RESTful services are widely used in modern Web architectures. It is pretty lightweight, extensible, and simple easy develop services. We will start with REST definition and after that talk about RESTful Apis and how to design RESTFul Apis.

What is REST ?

REST (Representational State Transfer) is a service structure that enables easy and fast communication between client and server. Roy Fielding introduced and developed REST in his doctoral thesis in 2000. It was developed as an alternative to SOAP and WSDL-based Web services. REST runs on HTTP.

Compared to alternative structures, it is faster and more efficient in sending and receiving data with more basic and minimum content.

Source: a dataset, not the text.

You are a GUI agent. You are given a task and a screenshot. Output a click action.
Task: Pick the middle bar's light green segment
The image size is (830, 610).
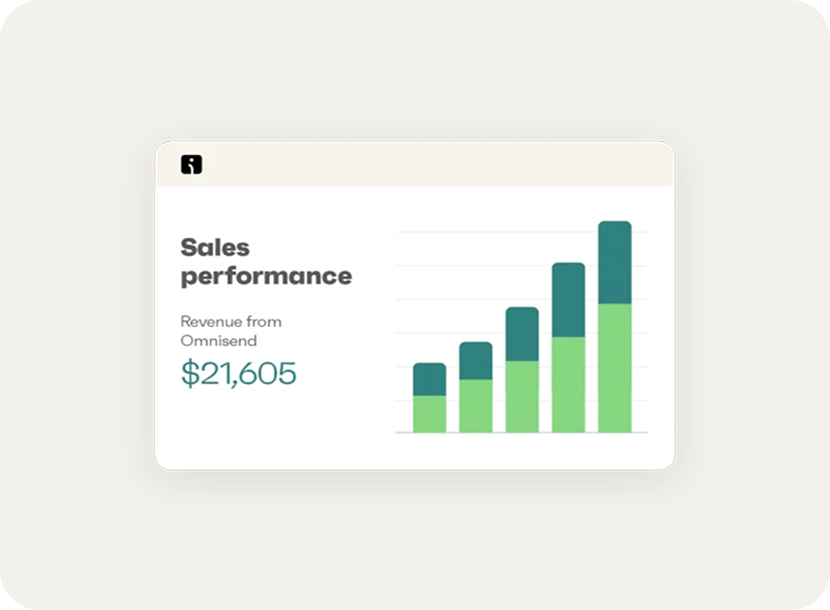[x=522, y=396]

REST allows applications to communicate with each other by carrying JSON data between the client and server.

Features of REST

When we look at the constraints of the REST architecture, we come across six items:

  • Stateless
  • Uniform Interface
  • Cacheable
  • Client-Server
  • Layered System
  • Code on Demand

I am not going to the deep insight into these features but you can consider these are the characteristics of REST services.

What is RESTful APIs?

Web services that use REST architecture are called RESTful services. RESTful systems generally communicate over HTTP protocol with HTTP methods (GET, POST, PUT, DELETE, etc.) used by Web Browsers to transfer pages.

Richardson Maturity Model

In 2008, Leonard Richardson proposed the Richardson Maturity Model for web APIs:

Level 0: Define one URI, and all operations are POST requests to this URI.
Level 1: Create separate URIs for individual resources.
Level 2: Use HTTP methods to define operations on resources.
Level 3: Use hypermedia

These are the levels of calculating the maturity of REST APIs.

How we can design Restful APIs for microservices?

We should focus on the business entities to that we expose APIs for our application. So that means we should organize our resources according to business entities and expose them properly via APIs.

Let’s think about our e-commerce application, the primary entities might be customers and orders. When creating an order, we basically send an HTTP POST request with contains customer and order detail information. And return back to the HTTP response that includes 200 OK success responses.

So how we can handle this kind of Restful API? The best practice is the resource URIs should be based on nouns (the resource) and not verbs.

For example :
https://eshop.com/orders // Correct

https://eshop.com/create-order // Wrong

So now let’s think about the e-commerce application and our Customer and Order entities, resources. So if we design HTTP methods, it should be on this table:

Since we are using the HTTP protocol, You can find Different Resources Urls are indicating HTTP verbs like get-put-post and delete.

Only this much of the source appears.